Home Sleep Tips Eating Before Sleep: What You Should and Shouldn’t Do

Eating Before Sleep: What You Should and Shouldn’t Do

The question of whether or not you should be munching before bed is a debate that has been going on for a while.

Some people think that it’s an absolute no-no, pointing to a slower metabolism and even weight gain as the chief reasons why you should forget about it.

For some people though, eating before bed isn’t as terrible as it sounds, especially if it’s in moderation and controlled.

As much as we’d like to have full control over our eating and sleeping habits, some habits are hard to break. There are days when you feel like having a bite or two before going to bed, and it won’t be the end of the world if you choose to give in to your cravings.

The key is to understand what you should and shouldn’t do when it comes to food. The end goal is of course to ensure that you have a good night’s sleep, and as long as you understand how to achieve this, then you’ll be fine.

When Eating Before Sleep is a Terrible Idea

The argument of those who think eating before sleep is a bad idea isn’t entirely unfounded. There’s a reason why they think this is so, and depending on your eating and sleeping habits, this can indeed be potentially harmful to your health.

Eating before sleep is a terrible idea under the following circumstances:

When you eat far too much, too close to bedtime

Our bodies are designed to digest the food that we eat pretty efficiently, but we can still help it out when we sit or stand, allowing gravity to do its magic. This is not possible when we’re lying down.

In fact, try lying down after a very big meal, and it’s almost a guarantee that you’ll feel really uncomfortable. Your body needs time to digest the food, and this is the reasoning behind not eating at least a few hours before bedtime.

You should avoid eating heavy meals at night because your body will be at rest, and you won’t be able to burn off the calories in the same way you would normally burn it off through your activities during the day.

When you’re prone to acid reflux

Some people are more prone to heartburn than others, and eating before bedtime is a guaranteed way to make this worse.

If you’re prone to gastroesophageal reflux disease (GERD), which is a common condition that affects almost half of Western populations, then lying down with a full stomach will only make it easier for the stomach acids to splash back up in your throat.

You know how unpleasant this feeling is, so you want to avoid it as much as you can.

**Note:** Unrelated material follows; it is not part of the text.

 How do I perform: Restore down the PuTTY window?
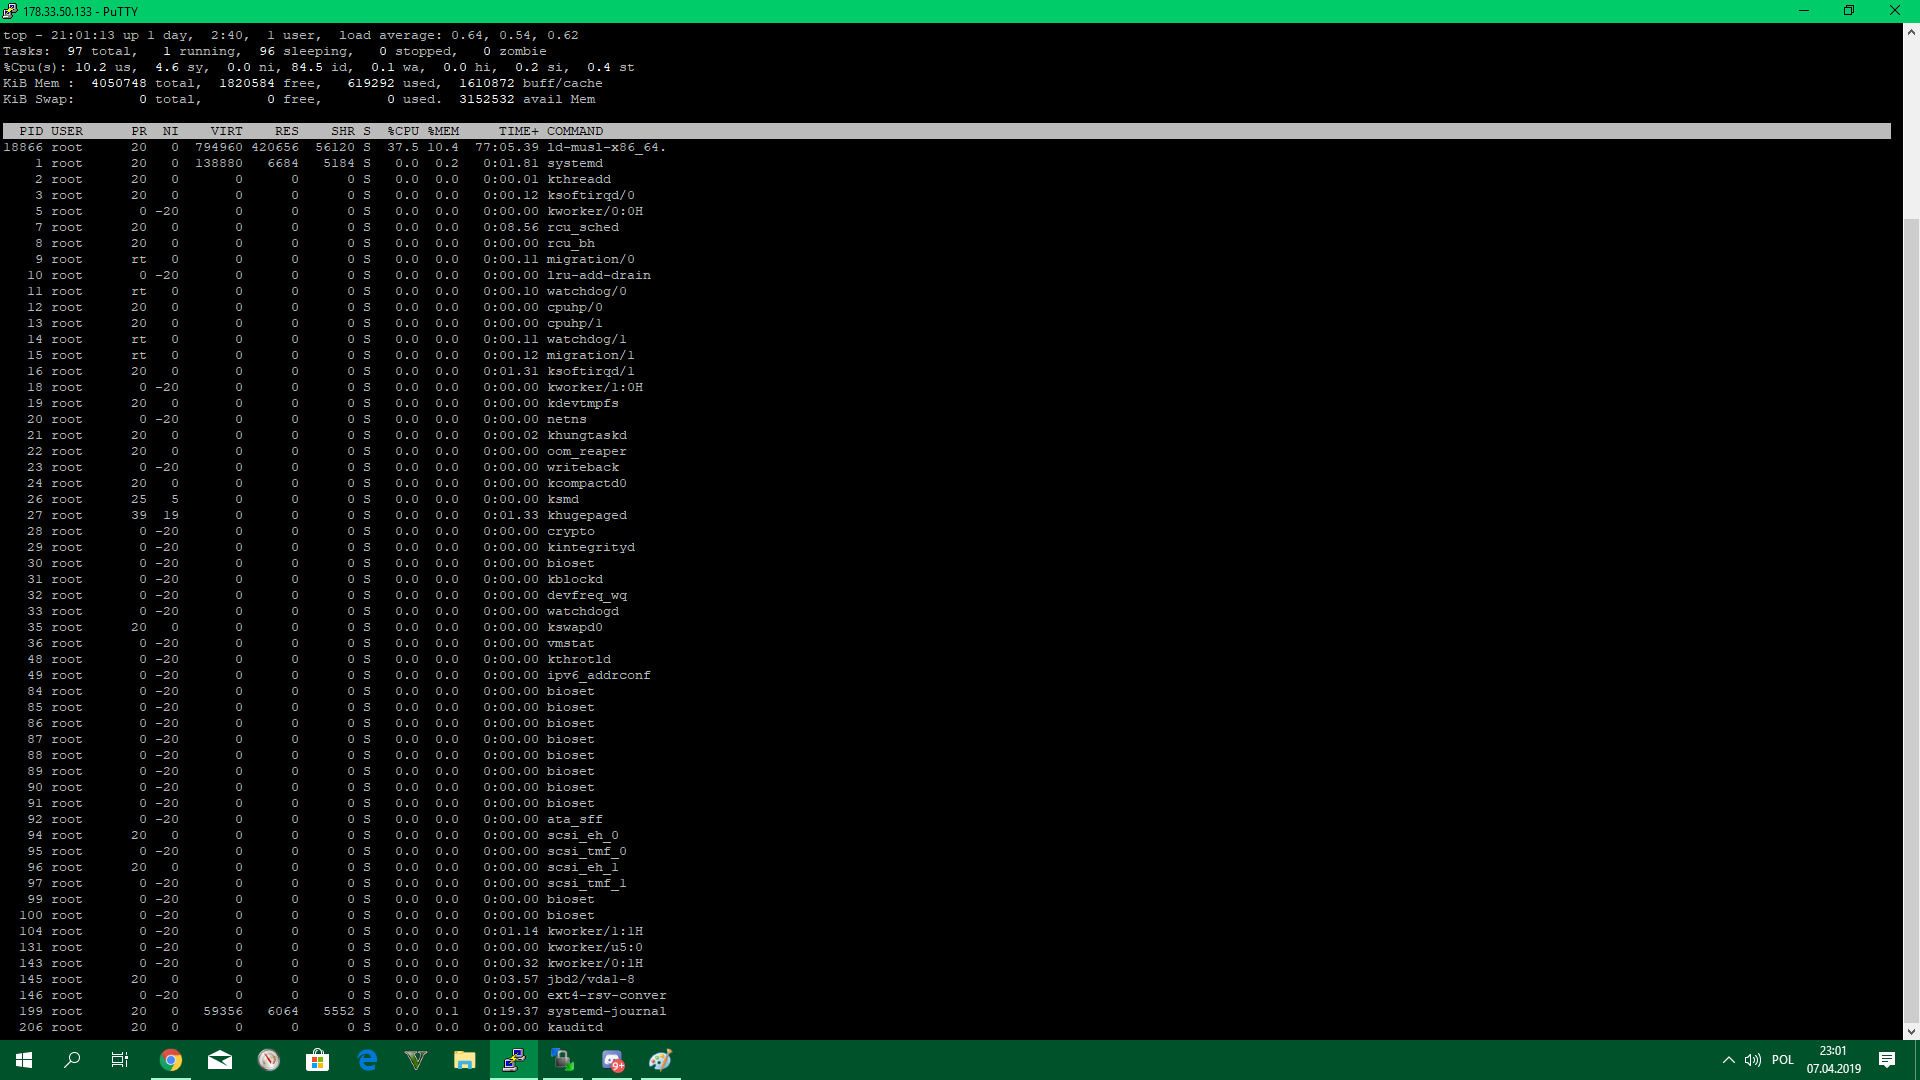coord(1849,11)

When you’re trying to lose weight

Eating too close to bedtime slows down your metabolism, but that’s not the only thing that may lead to weight gain.

We tend to be hungrier at night so we crave for all the wrong things, and this leads to us eating junk food and other food items that are rich in fat. This gives us additional calories that we can no longer burn because we’re about to sleep.

When you’re eating in your bedroom

When you have the habit of eating before sleeping, this can lead to the other bad habit of eating in your bed.

This brings crumbs everywhere and makes it harder for you to clean your bedroom. It also brings in all the critters and bugs.

When you eat the wrong kinds of food

There’s food that you can snack on and can actually help promote sleep, but there’s also food that will do the exact opposite.

Aside from the big meals, stay away from fatty, protein-heavy, salty snacks before sleeping. Sugar is also not a good idea.

It’s also not a good idea to take coffee, tea, soda, and dark chocolate (which contains caffeine).

Food That You Can Turn To

While it seems that it’s better if you just avoid eating before bedtime altogether, there are actually times when this is beneficial.

There are healthy types of food that when taken in moderation can actually help you sleep, and help your blood sugars stabilize.

Instead of your usual go-to snacks, you can turn to these instead:

  • Cherries – This healthy fruit naturally contains melatonin, so you can choose to munch on these instead of sugary treats or junk food.
  • Bananas – Magnesium and potassium can naturally be found in bananas, and this can help relax your muscles and make you sleepy.
  • Nuts – If you’re craving for something salty, you can eat a handful of walnuts or almonds instead of an entire bag of potato chips.
  • Chamomile tea – You can pair the calming effects of chamomile tea with honey, which slightly raises your blood sugar levels and allows tryptophan to enter your brain.